▼
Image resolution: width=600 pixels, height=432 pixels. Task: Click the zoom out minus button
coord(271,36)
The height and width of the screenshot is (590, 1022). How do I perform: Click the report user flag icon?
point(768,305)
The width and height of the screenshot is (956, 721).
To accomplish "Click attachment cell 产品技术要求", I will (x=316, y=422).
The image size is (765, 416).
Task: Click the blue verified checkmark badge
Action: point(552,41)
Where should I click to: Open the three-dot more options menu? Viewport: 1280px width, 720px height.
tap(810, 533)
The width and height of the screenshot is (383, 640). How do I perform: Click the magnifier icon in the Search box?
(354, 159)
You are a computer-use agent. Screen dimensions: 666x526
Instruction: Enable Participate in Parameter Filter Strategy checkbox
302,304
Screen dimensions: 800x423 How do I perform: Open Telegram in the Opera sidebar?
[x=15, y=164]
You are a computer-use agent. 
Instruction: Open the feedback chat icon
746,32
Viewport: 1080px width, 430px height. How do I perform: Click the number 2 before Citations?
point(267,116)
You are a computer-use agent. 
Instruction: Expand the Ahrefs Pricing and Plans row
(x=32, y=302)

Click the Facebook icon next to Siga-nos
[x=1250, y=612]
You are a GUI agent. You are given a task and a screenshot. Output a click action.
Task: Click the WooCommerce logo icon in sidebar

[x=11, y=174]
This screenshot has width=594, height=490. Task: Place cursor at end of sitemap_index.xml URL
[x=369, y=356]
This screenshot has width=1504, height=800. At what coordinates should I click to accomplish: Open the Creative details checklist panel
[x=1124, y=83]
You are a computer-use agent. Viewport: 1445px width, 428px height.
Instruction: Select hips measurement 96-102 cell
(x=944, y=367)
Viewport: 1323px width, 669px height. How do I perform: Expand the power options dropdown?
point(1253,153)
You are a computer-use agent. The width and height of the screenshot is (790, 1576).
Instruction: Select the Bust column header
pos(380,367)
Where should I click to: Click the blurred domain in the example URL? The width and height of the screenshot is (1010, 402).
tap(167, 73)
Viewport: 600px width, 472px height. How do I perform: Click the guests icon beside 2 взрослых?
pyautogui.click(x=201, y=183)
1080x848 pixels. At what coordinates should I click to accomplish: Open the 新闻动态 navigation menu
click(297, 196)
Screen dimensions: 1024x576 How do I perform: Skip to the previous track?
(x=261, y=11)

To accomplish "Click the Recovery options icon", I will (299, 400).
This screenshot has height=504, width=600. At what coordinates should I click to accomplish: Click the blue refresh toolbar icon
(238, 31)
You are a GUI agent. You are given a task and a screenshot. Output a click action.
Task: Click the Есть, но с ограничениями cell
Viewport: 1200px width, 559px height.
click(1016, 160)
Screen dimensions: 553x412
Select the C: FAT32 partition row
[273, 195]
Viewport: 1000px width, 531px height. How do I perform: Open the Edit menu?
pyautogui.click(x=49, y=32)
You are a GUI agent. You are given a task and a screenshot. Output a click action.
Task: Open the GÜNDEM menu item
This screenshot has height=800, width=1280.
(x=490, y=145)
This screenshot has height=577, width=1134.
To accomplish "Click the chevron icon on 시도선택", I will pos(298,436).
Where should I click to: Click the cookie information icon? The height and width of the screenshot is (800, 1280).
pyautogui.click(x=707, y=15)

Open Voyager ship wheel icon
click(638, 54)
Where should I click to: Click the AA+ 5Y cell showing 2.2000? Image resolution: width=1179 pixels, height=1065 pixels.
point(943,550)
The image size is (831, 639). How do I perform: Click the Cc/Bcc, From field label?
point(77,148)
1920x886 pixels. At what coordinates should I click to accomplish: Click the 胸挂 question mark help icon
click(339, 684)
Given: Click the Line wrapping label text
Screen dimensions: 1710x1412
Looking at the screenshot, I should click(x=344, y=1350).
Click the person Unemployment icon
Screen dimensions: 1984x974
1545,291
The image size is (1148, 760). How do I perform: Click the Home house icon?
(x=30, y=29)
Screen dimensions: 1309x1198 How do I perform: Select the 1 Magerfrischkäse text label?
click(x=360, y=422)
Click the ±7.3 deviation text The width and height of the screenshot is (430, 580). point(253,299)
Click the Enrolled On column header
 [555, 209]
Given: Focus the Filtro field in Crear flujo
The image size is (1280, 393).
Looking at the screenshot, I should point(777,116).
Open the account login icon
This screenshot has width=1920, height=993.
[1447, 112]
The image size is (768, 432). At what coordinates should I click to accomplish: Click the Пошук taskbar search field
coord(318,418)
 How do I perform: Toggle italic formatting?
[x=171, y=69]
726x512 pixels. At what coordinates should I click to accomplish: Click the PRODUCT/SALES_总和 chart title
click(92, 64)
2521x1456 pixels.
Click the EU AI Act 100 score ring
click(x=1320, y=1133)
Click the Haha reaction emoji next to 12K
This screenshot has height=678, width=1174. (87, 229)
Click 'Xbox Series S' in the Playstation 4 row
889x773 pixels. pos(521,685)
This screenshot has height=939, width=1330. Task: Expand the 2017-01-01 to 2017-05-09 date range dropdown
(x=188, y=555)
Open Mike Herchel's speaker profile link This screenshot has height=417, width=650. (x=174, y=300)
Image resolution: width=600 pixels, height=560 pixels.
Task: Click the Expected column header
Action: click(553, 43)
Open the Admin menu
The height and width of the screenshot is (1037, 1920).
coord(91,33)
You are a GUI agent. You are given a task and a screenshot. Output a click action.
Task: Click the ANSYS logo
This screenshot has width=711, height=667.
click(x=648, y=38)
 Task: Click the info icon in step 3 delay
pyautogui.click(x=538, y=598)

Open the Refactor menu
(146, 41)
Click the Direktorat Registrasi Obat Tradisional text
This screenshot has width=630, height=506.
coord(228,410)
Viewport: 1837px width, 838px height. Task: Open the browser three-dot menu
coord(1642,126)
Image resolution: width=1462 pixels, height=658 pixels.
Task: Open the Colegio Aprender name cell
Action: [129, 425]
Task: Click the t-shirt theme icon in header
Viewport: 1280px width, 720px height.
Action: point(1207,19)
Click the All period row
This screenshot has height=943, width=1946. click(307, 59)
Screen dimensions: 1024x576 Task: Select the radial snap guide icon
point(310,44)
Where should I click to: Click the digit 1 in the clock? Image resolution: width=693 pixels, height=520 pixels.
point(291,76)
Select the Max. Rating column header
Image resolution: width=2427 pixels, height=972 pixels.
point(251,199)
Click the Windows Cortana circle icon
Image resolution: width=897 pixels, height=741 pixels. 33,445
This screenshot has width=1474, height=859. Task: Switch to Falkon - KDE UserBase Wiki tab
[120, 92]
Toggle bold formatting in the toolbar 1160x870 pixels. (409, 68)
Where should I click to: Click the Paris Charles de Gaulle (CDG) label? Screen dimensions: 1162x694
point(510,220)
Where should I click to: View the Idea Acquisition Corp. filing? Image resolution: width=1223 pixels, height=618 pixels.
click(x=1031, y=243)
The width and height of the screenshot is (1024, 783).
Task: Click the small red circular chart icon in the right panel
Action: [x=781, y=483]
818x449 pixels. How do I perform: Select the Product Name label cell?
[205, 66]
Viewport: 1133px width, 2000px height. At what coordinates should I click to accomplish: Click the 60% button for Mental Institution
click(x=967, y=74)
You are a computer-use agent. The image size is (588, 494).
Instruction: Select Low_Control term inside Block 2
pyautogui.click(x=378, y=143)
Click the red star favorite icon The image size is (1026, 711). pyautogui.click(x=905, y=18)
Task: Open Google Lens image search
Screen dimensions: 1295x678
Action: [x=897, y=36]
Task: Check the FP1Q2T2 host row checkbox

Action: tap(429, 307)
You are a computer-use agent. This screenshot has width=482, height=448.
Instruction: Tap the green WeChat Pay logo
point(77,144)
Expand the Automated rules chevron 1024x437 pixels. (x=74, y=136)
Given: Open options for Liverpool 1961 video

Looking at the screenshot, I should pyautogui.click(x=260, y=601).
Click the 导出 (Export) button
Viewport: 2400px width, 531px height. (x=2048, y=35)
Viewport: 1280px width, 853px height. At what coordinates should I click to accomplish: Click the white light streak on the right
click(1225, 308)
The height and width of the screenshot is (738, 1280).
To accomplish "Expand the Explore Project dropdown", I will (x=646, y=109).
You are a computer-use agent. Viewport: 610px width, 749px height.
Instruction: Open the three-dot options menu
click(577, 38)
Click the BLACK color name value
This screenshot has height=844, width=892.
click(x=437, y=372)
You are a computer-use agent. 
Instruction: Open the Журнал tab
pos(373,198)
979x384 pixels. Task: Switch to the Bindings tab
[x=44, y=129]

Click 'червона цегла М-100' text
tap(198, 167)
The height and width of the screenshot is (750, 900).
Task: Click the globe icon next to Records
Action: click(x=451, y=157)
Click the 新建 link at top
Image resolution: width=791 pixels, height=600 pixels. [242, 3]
▲
For the word "chevron", count the lines of the records above that hold it and state only that count.

2